#### [GIVEN PROBLEM]
Copy the material word for word, from the line that contains "Given: Open calendar" through the line that contains "The width and height of the screenshot is (983, 750).", including both of those lines.
'''
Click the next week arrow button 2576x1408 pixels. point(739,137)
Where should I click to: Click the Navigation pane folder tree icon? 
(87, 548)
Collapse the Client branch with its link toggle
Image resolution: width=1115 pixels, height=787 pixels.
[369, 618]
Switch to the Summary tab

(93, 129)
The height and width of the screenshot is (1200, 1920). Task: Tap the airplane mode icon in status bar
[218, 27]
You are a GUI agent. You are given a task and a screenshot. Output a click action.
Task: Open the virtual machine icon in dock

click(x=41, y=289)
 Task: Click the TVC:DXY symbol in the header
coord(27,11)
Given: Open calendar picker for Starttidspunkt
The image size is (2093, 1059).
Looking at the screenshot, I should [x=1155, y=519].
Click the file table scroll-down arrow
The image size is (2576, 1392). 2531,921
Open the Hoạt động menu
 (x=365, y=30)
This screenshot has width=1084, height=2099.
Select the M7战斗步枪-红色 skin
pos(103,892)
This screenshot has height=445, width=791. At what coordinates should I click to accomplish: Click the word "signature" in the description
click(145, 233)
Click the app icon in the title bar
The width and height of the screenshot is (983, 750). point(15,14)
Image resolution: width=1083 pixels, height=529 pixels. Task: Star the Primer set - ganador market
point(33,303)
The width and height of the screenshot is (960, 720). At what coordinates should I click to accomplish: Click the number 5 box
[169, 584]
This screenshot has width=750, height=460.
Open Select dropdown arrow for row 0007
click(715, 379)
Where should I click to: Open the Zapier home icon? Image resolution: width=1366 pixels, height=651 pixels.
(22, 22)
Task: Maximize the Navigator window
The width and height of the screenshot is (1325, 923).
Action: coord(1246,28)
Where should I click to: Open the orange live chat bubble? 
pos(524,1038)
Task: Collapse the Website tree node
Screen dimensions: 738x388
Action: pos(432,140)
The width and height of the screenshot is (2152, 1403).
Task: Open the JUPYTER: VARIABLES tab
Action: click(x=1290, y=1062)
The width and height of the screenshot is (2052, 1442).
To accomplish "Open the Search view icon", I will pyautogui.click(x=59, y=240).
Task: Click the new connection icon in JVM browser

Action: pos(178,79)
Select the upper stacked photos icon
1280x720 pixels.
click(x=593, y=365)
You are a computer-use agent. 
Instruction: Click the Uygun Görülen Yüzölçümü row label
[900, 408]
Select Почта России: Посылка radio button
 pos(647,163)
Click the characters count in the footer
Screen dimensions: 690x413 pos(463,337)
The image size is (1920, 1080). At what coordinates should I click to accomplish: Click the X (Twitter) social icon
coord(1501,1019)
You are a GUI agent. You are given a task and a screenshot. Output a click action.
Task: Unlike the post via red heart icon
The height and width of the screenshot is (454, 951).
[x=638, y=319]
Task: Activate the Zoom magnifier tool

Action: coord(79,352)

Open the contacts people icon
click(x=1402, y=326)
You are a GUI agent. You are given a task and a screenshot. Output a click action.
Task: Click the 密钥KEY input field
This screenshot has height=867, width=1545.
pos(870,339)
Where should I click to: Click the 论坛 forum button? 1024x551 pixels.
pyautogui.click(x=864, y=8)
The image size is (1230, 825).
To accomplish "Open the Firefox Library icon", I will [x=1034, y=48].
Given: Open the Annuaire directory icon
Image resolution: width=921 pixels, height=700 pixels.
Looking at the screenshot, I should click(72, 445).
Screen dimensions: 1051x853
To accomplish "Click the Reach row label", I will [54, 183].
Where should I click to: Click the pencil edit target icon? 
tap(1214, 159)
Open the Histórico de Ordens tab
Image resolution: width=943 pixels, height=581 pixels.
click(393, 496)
'''
#### [SOLUTION TO THE EXERCISE]
Given: Open calendar picker for Starttidspunkt
The image size is (2093, 1059).
Looking at the screenshot, I should [x=1155, y=519].
Click the file table scroll-down arrow
The image size is (2576, 1392). 2531,921
Open the Hoạt động menu
 (x=365, y=30)
This screenshot has width=1084, height=2099.
Select the M7战斗步枪-红色 skin
pos(103,892)
This screenshot has height=445, width=791. At what coordinates should I click to accomplish: Click the word "signature" in the description
click(145, 233)
Click the app icon in the title bar
The width and height of the screenshot is (983, 750). point(15,14)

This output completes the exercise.